REPUBLIKA.CO.ID, GAZA -- Sebanyak 60 ribu wanita hamil di Jalur Gaza menderita kekurangan gizi dan dehidrasi akibat perang Israel di wilayah kantung itu, demikian ungkap Kementerian Kesehatan pada Kamis. Pernyataan kementerian muncul pada malam Hari Perempuan Internasional, yang jatuh pada 8 Maret.
Kementerian mengatakan para wanita hamil tersebut mengalami kekurangan layanan kesehatan dan sekitar 49 persen populasi di Jalur Gaza, sebagian besar dalam usia subur, dengan sekitar 5.000 wanita melahirkan setiap bulan dalam kondisi yang sulit, tidak aman dan tidak sehat akibat penembakan dan pengungsian.
Pada 19 Februari lalu, Dana Anak-anak Perserikatan Bangsa-bangsa (PBB) memberikan peringatan keras mengenai kekurangan gizi di antara anak-anak, perempuan hamil, dan ibu menyusui di Jalur Gaza menimbulkan “ancaman serius” terhadap kesehatan mereka, terutama dengan perang dahsyat yang sedang berlangsung.

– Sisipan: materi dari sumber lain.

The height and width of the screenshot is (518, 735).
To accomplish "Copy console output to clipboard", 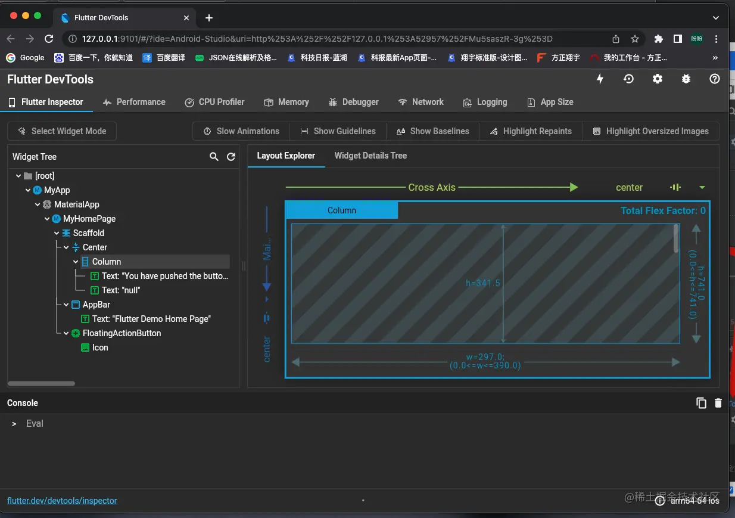I will (x=701, y=403).
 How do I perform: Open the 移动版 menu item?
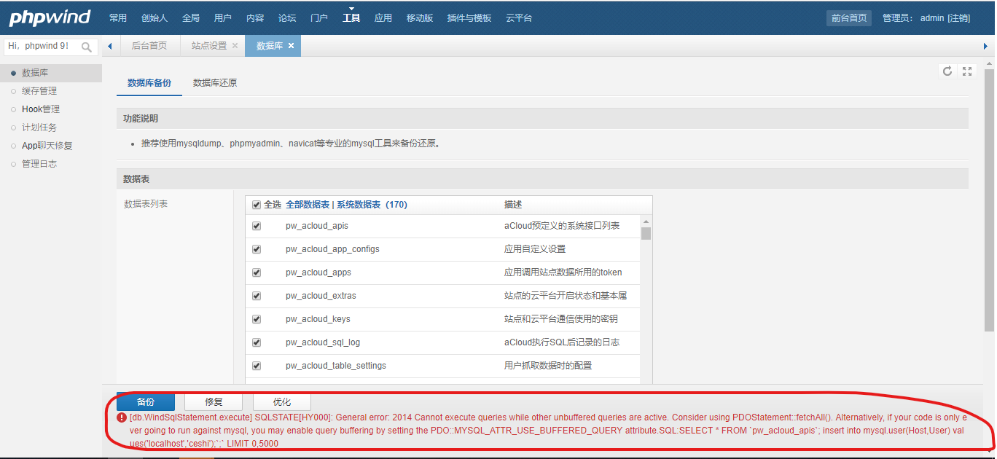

Akibat perang dan pembatasan oleh Israel, penduduk Gaza, terutama di Gaza dan kegubernuran utara, berada dalam ambang kelaparan akibat kelangkaan makanan, air, obat-obatan dan bahan bakar, selain adanya krisis kesehatan akibat penyebaran epidemi dan lemahnya layanan medis.
Kementerian Kesehatan Gaza, dalam pernyataannya, menyeru PBB untuk segera menghentikan serangan dan genosida oleh Israel terhadap perempuan-perempuan Palestina dan keluarga mereka.
Kementerian juga menyerukan institusi wanita di seluruh dunia untuk membela perempuan Palestina dan memobilisasi upaya untuk menuntut diakhirinya agresi Israel.
Kementerian juga mendesak institusi internasional untuk mendukung keperluan hidup, kesehatan, psikologis, dan sosial perempuan Palestina, terutama di Jalur Gaza.
Di malan peringatan Hari Perempuan Internasional, kementerian mengumumkan kematian 9.000 perempuan Palestina di Jalur Gaza sejak 7 Oktober 2023.
Militer Israel telah melancarkan perang brutal di Jalur Gaza, yang mengakibatkan puluhan ribu korban sipil, bencana kemanusiaan yang belum pernah terjadi sebelumnya dan kehancuran besar-besaran infrastruktur dan properti, demikian data Palestina dan PBB, yang menyebabkan Israel harus menghadap Mahkamah Internasional pada Januari atas tuduhan genosida.